Your correspondent hasn’t written much about ChatGPT’s o1 models for a good reason. When they first came out, o1 mini and o1 preview were slow and provided unnecessarily long responses to prompts. They were, in a word – annoying.

Since the initial release, some things have changed, and we now have access to the full o1 model (no longer in preview) and even an O1 Pro model if you don’t mind coughing up $200/month. I do mind coughing up that money, so I have continued exploring some of the construction safety use-cases that the base o1 model excels at.

However, I still use Claude Sonnet 3.5 as my "daily driver" because I like its writing style and persona. It doesn't lecture me too much, and it has learned that I want its answers to be succinct and direct.

So then, where does o1 shine regarding construction safety? I’ve found at least a few areas.

Complex Regulatory Guidance

OpenAI o1 can digest and interpret complex regulations, providing step-by-step compliance advice tailored to unique job sites. In my jurisdiction, there are numerous regulations that I work within regularly that can be difficult to interpret and apply. One such Regulation describes the minimum levels of first aid required at a workplace. I put o1 up against 4o with the following prompt:

 “Tell me my minimum first aid requirements given the following:

  • My site has 200 workers
  • The project is high high-hazard
  • Some places are less accessible in my workplace
  • My workplace is not remote

Here is the Regulation that applies to this scenario: [Entire section of Regulation pasted].”

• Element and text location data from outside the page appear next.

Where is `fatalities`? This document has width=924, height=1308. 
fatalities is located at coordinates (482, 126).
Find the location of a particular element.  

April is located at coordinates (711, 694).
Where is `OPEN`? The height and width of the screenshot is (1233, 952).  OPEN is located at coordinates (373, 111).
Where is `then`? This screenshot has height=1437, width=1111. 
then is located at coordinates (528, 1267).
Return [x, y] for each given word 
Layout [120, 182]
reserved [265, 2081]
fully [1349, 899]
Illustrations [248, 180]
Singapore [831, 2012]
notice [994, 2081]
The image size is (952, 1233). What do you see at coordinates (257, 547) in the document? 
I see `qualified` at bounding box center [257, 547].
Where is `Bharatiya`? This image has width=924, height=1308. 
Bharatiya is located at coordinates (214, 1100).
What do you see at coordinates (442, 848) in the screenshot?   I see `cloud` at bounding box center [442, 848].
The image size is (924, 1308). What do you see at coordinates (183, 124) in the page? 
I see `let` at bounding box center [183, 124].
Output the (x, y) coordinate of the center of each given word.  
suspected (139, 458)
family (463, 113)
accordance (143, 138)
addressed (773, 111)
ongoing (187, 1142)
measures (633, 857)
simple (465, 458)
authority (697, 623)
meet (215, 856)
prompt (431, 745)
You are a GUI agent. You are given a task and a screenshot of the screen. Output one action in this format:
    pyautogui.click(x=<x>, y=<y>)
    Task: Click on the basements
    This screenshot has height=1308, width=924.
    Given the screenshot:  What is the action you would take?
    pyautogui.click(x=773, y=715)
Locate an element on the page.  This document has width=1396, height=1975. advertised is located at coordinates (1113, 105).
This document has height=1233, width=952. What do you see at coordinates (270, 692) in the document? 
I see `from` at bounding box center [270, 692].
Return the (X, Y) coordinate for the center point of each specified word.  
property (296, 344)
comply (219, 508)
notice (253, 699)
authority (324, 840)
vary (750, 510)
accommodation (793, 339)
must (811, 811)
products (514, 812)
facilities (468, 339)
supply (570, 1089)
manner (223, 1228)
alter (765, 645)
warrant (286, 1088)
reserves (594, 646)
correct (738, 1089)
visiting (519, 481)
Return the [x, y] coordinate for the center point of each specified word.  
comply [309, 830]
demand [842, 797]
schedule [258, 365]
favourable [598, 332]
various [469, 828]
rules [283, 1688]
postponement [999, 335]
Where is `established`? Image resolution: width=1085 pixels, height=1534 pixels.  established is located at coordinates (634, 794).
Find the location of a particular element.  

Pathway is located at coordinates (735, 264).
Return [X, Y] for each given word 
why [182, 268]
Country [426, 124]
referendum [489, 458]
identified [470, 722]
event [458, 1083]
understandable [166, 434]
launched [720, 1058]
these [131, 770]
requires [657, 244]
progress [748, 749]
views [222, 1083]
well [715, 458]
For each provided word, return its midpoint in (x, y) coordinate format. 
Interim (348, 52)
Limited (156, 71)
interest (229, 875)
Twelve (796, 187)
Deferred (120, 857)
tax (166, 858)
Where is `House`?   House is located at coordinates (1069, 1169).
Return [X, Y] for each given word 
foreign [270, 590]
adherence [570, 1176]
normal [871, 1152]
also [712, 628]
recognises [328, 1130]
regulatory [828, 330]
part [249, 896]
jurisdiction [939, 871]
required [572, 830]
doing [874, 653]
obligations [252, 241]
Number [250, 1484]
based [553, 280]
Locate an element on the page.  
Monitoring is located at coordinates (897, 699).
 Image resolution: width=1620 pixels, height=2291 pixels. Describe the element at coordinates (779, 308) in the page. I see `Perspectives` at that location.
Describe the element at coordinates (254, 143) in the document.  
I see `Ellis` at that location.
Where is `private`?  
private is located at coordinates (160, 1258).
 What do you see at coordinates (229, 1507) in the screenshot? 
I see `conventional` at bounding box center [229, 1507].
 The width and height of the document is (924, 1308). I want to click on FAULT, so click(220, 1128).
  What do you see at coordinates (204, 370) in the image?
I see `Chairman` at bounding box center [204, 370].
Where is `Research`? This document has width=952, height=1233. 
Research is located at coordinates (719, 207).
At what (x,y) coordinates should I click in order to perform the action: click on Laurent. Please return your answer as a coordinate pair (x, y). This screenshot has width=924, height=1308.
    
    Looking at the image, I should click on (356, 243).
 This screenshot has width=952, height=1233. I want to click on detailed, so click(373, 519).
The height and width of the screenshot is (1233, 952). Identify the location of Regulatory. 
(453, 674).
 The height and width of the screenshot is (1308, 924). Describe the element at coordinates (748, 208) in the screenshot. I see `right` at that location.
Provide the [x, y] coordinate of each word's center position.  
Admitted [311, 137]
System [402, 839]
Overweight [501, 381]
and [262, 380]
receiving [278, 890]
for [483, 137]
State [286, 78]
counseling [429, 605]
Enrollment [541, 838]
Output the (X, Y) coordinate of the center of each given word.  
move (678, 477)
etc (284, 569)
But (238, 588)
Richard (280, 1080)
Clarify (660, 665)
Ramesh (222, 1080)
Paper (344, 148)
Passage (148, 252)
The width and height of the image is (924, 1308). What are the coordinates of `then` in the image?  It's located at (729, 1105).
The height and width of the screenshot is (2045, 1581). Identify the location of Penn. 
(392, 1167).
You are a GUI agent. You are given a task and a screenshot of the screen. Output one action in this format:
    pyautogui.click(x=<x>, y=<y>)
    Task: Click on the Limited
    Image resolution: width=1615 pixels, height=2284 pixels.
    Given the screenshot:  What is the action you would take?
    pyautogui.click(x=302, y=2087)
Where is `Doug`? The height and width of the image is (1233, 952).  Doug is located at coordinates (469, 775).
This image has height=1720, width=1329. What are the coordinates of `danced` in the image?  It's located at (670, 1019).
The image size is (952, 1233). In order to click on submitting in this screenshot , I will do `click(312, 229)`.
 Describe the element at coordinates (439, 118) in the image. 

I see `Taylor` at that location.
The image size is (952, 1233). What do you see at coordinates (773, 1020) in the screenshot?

o1 did an excellent job of arriving at the correct answer, which involved determining the class of my workplace – a function of its remoteness and accessibility – and then referencing a specific table in the Regulation. Once in the table, the number of workers and hazard rating determined which cell the requirements would be in. o1 had no problem with this task and provided the correct answer and a summary of its reasoning.

Similarly, 4o arrived at the correct table and cell; however, it hallucinated by adding that the first aid transportation must be capable of transporting two workers. I find this hallucination baffling because 4o found the correct table but added a requirement that didn’t exist. When questioned, 4o stood by its original answer. Only after I said that I checked the table, and no such requirement exists, did it correct itself. It is a mark in favor of o1 and a reminder that regardless of the model, we still can’t trust them unquestioningly.

Mathematics

OpenAI touts o1 for its superior coding and mathematical abilities. When it comes to complex calculations, o1 really shows its strengths. I tested both models with a challenging vapor pressure problem I found in a Certified Industrial Hygienist (CIH) practice exam. The problem required applying Raoult's Law, which helps us understand how a solute's presence affects a solvent's vapor pressure.

Both models provided detailed, step-by-step solutions, but o1's approach was notably more structured and precise. It began by clearly restating the problem and organizing the given data in a table format, immediately clarifying the problem.

The final answers differed significantly - o1 calculated 5.1% benzene concentration in air, while 4o arrived at 51.65%. This significant discrepancy highlights errors in 4o's approach to these problems. This example illustrates why o1 might be the better choice when dealing with complex calculations in safety-critical situations, such as determining exposure limits or analyzing hazardous material concentrations. Again, and at the risk of sounding like a broken record, I would still never wholly trust any large language model with solving safety critical problems on its own. It remains an assistant that requires you (the expert) at the controls.

Conclusion

So, where does this leave us? While o1 clearly shows advantages in regulatory interpretation and mathematical calculations, it will not necessarily be the most effective for safety professionals. o1 excels in specific niches, particularly when dealing with complex regulatory frameworks or calculations that require precise, step-by-step analysis. However, models like Claude Sonnet 3.5 provide superior writing ability and solid reasoning skills for day-to-day safety management tasks.

The key takeaway isn't about which model is "better" - it's about understanding when to deploy specific tools for specific tasks. If you're working through complex exposure calculations or need to interpret multi-layered regulations, o1 might be worth considering. But remember - whether you're using o1, 4o, or any other AI model, these tools are assistants, not replacements for professional judgment.

Ultimately, the best approach might be to maintain access to multiple models and use each where it shows specific strength. Don't expect any of them to be your safety fairy—that's still your job.